■ **PROBLEM DESCRIPTION**: Would you output the entries below only from the line containing "Image resolution: width=211, height=2576." through the line containing "Middle River (57, 1289)", exactly as they stand and with both ends included?

■ **MATERIAL SHOWN**:

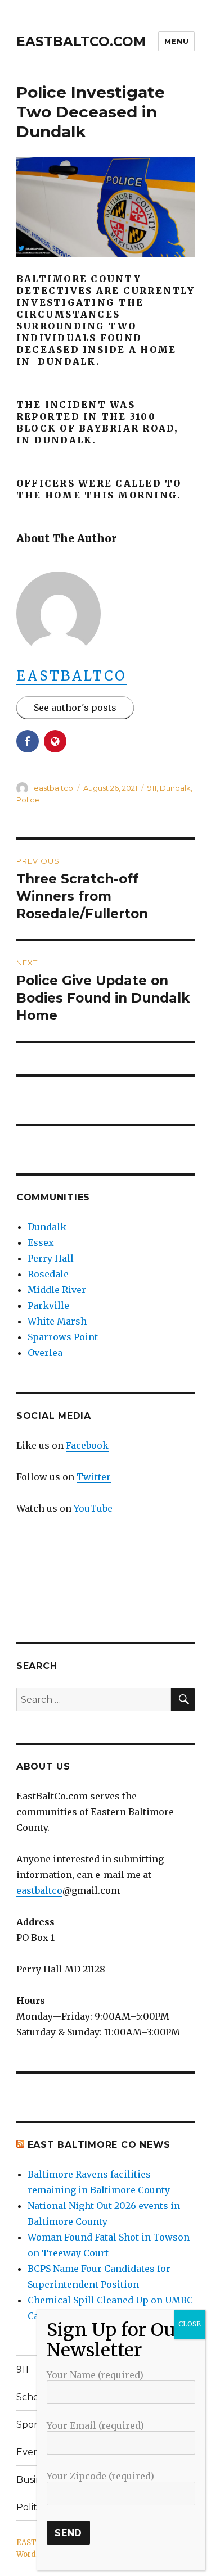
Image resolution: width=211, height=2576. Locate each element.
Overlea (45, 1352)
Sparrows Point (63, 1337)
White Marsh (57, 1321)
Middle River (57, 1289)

--

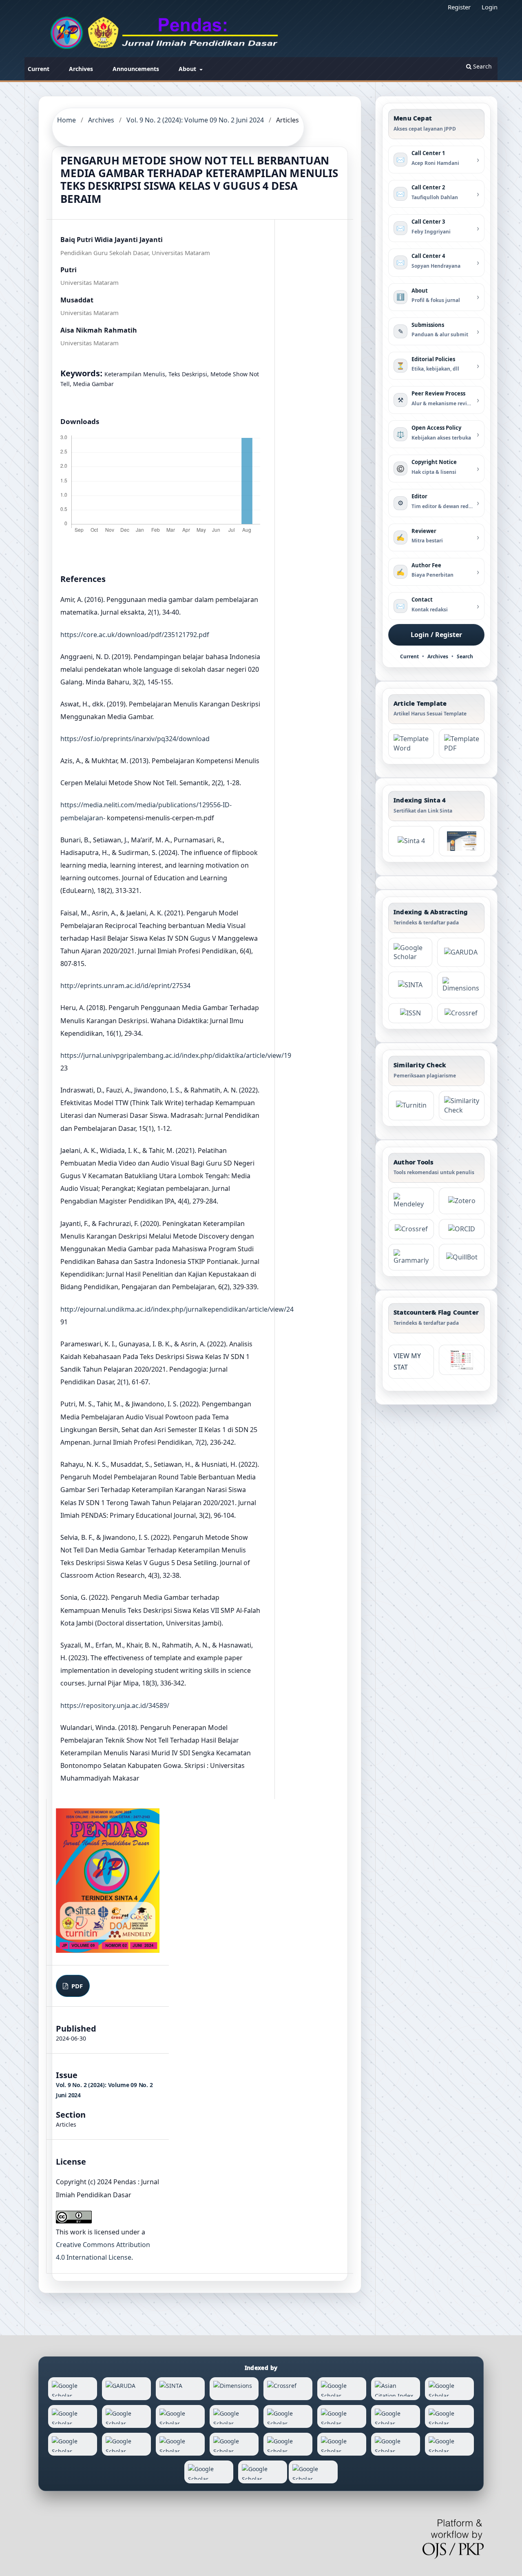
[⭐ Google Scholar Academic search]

■ **RESULT FOR THIS TASK**:
Image resolution: width=211, height=2576. Locate each element.
Overlea (45, 1352)
Sparrows Point (63, 1337)
White Marsh (57, 1321)
Middle River (57, 1289)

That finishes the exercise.